NServiceBus.RabbitMQ resiliency 5 years later

JoeShook · October 16, 2020, 11:09pm

I know back [2015 the NServiceBus.RabbitMQ](http://NServiceBus.RabbitMQ 3.0.0 - Major Release Available) package used to allow for multiple hosts in the connection string. Then it was removed and it seemed at the time is was the right thing to do. We have lived for some time talking to a 3 node RabbitMQ HA cluster where we deploy essentially three environments that are in turn configured to connect one of the three nodes.

We have had a few incidents where a RabbitMQ node fails to stay in the cluster and then our endpoints connected to this node circuit break and shutdown. This is still on NSB 5.0. Back in the day we did not have a budget for load balancers (did not try software based load balancer). We were pretty reliable and things worked pretty well. I asked Udi at a conference this question 5 years ago and he indicated to engage Pivotal. Another not in the budget things. Actually I also took his course and asked again hoping for a different answer . . Roll the clock forward a lot of years and we now need that reliability and resiliency and we have the budget.

But I still have the question of why this feature could not return. Today there are other ways of resiliency in the face of a endpoint becoming unavailable such as using Consul for discovering microservices. What are the thoughts around this today, 5 years later?

I tried to look through past topics looking for this type of question around resiliency in the absence of a load balancer like an F5 and didn’t find much. One of the interesting topics was about a HashiCorp vault rolling credential change resulting in RabbitMq credential changes. The guidance seemed to be let the endpoint respond to the critical error by shutting down and an external process would restart it.
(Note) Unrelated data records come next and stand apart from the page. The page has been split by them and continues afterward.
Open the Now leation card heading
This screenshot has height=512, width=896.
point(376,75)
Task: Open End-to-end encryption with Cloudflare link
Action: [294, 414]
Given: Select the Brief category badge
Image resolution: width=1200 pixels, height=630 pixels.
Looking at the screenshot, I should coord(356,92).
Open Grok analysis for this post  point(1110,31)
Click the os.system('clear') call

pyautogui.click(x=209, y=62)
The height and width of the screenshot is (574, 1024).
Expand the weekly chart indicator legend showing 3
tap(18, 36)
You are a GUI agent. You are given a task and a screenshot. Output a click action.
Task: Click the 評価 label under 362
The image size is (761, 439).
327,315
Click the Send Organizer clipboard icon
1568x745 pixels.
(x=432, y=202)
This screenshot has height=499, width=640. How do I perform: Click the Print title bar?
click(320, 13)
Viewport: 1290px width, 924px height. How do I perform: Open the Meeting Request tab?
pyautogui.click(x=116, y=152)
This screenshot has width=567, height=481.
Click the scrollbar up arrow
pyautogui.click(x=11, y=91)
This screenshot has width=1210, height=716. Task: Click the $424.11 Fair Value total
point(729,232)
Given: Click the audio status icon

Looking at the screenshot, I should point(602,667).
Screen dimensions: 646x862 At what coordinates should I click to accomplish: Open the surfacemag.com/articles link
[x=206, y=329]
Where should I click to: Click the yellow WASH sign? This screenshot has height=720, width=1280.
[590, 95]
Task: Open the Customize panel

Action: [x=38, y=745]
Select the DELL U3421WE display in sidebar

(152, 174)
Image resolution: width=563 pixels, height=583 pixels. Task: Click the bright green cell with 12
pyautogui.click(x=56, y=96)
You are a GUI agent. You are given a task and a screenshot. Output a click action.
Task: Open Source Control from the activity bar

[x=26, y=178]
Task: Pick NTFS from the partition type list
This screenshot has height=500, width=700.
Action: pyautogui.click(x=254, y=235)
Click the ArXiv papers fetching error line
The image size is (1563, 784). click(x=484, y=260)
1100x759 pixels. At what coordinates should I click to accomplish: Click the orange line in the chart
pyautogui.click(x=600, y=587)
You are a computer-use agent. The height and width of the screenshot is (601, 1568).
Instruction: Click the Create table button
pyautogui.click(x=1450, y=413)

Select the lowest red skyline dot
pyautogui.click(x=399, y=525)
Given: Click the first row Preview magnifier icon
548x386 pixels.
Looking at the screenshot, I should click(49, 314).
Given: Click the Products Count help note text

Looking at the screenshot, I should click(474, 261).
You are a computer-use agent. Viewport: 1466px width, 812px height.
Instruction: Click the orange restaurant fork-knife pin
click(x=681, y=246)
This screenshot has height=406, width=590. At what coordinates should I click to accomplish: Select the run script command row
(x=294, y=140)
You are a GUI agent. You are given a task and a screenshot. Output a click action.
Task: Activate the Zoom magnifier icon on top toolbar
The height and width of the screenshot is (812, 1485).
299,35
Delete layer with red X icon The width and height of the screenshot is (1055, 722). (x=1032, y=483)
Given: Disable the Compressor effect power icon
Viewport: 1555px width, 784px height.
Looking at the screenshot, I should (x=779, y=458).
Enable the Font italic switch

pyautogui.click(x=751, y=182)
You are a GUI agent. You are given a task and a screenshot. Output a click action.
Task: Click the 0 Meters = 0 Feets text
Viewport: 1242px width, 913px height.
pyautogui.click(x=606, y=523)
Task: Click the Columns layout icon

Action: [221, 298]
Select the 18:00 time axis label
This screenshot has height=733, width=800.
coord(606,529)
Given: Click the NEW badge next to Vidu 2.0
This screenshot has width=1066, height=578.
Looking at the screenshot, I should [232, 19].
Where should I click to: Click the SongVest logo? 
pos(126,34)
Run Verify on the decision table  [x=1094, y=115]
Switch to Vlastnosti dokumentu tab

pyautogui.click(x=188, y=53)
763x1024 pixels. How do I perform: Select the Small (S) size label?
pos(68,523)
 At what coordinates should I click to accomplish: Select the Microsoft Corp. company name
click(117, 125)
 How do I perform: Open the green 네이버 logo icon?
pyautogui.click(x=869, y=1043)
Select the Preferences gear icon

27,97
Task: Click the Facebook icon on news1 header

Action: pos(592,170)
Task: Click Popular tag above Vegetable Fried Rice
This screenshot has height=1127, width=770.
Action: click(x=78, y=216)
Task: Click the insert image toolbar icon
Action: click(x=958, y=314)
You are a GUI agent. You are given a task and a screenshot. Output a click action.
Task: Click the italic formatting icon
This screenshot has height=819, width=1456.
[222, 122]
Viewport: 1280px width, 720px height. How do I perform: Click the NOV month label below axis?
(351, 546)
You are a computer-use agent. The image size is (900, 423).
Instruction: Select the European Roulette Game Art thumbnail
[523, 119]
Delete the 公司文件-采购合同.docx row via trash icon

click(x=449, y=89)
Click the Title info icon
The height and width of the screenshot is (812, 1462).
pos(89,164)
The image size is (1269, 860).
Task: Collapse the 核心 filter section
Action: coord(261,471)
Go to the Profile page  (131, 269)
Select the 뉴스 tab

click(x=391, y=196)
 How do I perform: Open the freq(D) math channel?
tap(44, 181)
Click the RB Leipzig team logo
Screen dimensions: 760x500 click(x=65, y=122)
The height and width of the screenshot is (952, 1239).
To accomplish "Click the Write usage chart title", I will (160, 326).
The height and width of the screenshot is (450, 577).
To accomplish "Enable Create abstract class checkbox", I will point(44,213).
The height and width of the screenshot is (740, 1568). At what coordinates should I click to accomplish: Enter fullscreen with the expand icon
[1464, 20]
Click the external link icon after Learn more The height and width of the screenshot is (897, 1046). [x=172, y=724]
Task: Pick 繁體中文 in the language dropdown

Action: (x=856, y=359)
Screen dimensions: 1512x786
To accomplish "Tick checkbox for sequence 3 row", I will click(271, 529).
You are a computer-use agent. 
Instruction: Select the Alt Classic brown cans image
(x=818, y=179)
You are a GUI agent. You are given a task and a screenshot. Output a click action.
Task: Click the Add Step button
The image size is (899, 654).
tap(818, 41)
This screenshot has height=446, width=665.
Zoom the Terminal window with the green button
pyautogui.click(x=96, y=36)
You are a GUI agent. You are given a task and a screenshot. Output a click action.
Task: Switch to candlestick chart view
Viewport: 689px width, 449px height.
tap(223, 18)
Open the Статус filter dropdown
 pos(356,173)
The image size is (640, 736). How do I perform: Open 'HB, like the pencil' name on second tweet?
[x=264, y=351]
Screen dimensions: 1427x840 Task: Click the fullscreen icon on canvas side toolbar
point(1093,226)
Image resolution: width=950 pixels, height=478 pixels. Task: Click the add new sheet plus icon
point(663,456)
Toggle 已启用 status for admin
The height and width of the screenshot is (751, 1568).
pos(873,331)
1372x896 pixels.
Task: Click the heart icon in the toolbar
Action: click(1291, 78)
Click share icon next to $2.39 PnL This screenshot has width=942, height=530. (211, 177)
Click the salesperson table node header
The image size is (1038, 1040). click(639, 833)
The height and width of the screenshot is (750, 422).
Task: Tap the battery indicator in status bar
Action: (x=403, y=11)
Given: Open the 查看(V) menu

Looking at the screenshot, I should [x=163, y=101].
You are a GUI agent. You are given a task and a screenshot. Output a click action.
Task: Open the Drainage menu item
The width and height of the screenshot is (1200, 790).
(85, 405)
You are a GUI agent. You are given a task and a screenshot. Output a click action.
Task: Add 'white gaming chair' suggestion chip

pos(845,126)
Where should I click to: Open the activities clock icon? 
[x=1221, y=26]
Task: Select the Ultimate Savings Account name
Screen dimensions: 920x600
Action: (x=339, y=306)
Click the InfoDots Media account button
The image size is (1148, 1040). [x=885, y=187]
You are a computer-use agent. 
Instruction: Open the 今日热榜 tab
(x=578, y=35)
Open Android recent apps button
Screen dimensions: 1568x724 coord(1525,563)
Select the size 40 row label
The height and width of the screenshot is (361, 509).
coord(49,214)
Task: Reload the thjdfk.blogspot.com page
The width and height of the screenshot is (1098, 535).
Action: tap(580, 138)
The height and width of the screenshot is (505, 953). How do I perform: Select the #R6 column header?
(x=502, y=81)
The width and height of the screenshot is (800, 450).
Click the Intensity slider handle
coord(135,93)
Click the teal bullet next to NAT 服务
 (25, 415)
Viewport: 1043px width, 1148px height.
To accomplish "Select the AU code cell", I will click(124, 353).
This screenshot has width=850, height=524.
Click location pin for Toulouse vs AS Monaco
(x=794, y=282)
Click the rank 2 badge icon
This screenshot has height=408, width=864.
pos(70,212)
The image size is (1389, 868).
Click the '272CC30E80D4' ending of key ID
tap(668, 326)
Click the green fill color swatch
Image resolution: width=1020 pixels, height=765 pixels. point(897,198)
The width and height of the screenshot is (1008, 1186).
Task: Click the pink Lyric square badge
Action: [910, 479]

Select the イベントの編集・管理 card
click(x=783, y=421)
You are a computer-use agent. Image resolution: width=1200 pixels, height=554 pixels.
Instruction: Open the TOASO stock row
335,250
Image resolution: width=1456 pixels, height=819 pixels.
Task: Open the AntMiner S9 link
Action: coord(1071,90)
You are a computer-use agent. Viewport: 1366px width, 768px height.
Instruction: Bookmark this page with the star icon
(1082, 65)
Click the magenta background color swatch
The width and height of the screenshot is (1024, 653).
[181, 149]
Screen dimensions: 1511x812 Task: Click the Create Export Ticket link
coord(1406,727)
I guess that is a solution but it feels clunky compared compared to how NSB typically behaves, is this accurate guidance?

I have at least one type of send only endpoint that is not hosted conventionally that just doesn’t play well with the shutdown and restart scenario.

BTW we are moving to NSB 7. I have a prototype of the whole stack moved to NSB 7 so the move to async is well known.

bording · October 27, 2020, 6:58pm

Hi @JoeShook,

We do have Support multiple RabbitMQ node hostnames · Issue #525 · Particular/NServiceBus.RabbitMQ · GitHub open, which is about re-adding support for specifying multiple host names in some way, so it’s definitely something we could consider adding as part of a future enhancement release of the transport.